Thuistezien 167 — 04.02.2021

Pontus Kyander
Gustav Metzger as artist/activist


For the symposium ‘Gustav Metzger: The Conscience of the Art World’ in 2018, West Den Haag invited the Finnish curator and art writer Pontus Kyander who has known Gustav Metzger since 2001 and has curated a number of shows with Metzger’s works. In his talk, Kyander introduces the audience to the early years of Metzger’s life and artistic career, with the focus on how Metzger’s evolvement into becoming an artist activist is a prime concern. It is Kyander’s intent to do so with a straight forward and linear narrated story about the highlights and turning points of Metzger’s life and career in which he emphasizes the use of Metzger own words to make his points more precise.

Kyander’s discourse starts in Nürenberg, Germany where Metzger was born in 1926. The city then was an interesting melting pot because it, at one hand, inhabited the one of the largest Jewish communities of Bavaria and, on the other, happened to be the center for a highly active nazi community, which escalated when the nazi regime chose Nürenberg as a symbolic city, perfectly situated for their celebrations and rallies. While it may be seen as a disturbing place to grow up for the Jewish born Metzger but, the artist believes the place gave him the best education in art since the staged mass displays of lights, of impressive flags and uniforms, in fact, all has to do with art and design.

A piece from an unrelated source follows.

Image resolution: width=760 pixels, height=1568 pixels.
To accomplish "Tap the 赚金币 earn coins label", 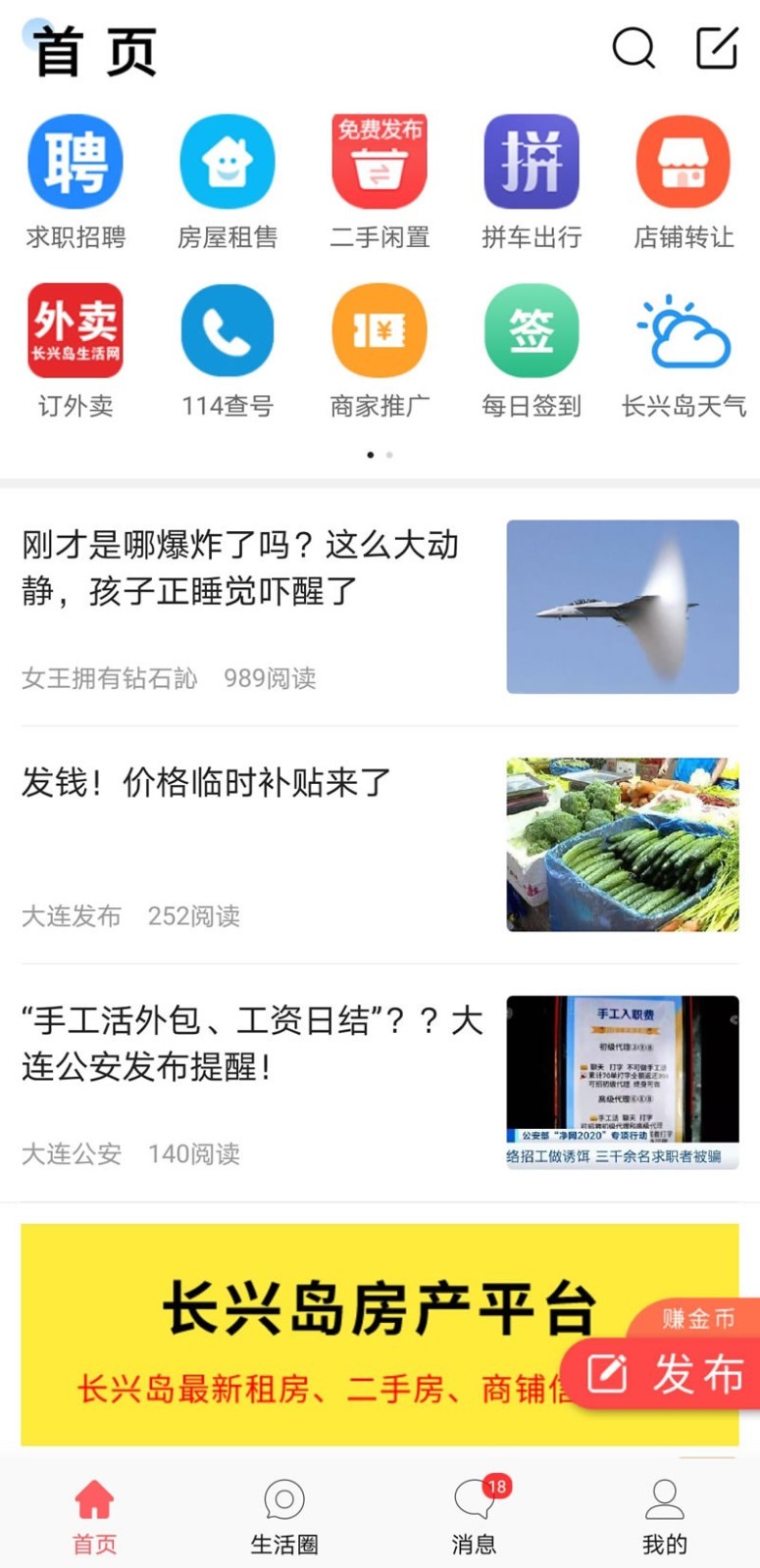I will [699, 1320].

What follows is an in-depth examination of Metzger’s life until 1962. We follow his journey from joining activists movements in Leeds with socialist activist Wilhelm Reich as an role figure, to having an art hiatus and earn his living through opening a second hand store in the countryside of England and to, eventually, discover his interest in auto destructive art after seeing the exhibition ‘This Is Tomorrow’ at Whitechapel Gallery in 1955. As Kyander points out, Metzger had an interest in the process that goes on in the material less than in the performance of the artist. He becomes fascinated by the aesthetic of revulsion which is made physical in his acid paintings. The interest in natural decay is also motivated by the effect it has on the art dealer’s system. As he points out, auto-destructive art opposes not only the emotional and intellectual artistic plane but also the economic and it directly undermines their system in many ways. It is with a great amount of words that Metzger demonstrates his points and ideas about art with no less than 5 manifestos made between 1959 and 1962. And, as Kyander ends up with suggesting, it is interesting to notice how Metzger brought forward not only a highly activist political language but also a very poetic language in his writing. Metzger was, first of all, an artist but it is clear that he was a writer as well.